Early results from a randomised Chinese clinical trial have shown a possible way to make this happen. Using the medication known as maternal tenofovir disoproxil fumarate (TDF) in combination with infant vaccination against hepatitis B completely eliminated vertical transmission of the hepatitis B virus. This was the case even when the mothers had extremely high loads of hepatitis B virus in their blood.
Another exciting aspect to this trial is that there was no need to use hepatitis B immunoglobulin, something which is often used to give people a temporary immunity against hepatitis B in high-risk situations, or immediately after exposure as a form of prophylaxis. Supply of this immunoglobulin is often very limited, and so anything which reduces demand is extremely helpful.

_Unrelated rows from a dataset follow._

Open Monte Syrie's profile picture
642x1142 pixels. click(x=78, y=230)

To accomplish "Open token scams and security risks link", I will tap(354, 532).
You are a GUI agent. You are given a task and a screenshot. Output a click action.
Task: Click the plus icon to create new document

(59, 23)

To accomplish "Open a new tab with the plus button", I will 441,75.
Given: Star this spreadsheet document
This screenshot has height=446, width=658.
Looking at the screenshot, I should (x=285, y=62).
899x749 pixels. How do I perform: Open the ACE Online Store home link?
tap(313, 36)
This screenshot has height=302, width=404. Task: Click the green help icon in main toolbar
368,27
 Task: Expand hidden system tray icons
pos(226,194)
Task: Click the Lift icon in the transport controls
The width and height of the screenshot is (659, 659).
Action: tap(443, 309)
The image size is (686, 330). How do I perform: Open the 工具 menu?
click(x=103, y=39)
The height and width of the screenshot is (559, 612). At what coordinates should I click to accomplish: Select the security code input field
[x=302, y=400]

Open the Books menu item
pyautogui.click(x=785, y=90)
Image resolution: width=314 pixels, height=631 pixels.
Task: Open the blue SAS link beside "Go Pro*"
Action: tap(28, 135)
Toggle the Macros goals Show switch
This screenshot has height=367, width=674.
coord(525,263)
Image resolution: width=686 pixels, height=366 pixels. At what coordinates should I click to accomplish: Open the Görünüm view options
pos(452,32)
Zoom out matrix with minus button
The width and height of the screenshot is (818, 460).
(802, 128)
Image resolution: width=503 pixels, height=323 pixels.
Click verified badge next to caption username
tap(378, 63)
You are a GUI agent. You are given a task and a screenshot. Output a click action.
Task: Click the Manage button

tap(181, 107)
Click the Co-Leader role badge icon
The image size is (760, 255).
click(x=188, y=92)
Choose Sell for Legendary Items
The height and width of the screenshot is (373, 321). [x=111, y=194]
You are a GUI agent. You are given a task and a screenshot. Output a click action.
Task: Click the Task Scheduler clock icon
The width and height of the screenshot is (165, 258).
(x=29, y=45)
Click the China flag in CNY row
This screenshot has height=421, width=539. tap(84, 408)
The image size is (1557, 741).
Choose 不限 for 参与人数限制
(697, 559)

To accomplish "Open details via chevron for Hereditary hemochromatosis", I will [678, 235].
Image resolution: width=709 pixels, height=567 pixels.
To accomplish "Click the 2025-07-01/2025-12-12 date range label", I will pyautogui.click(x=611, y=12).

The mothers themselves also showed dramatically lowered levels of hepatitis B in their blood at the time of birth, and there was no increase in the risk of congenital defects.
Dr Calvin Pan told an audience at The Liver Meeting, one of North America’s largest hepatology conferences, that the findings showed that use of this two-part treatment “could effectively prevent transmission, which is comparable to the current standard of care, with no safety signals.”
This sort of 100% success rate is extraordinarily rare in medical trials, and so further larger trials are now needed to confirm and extend these results.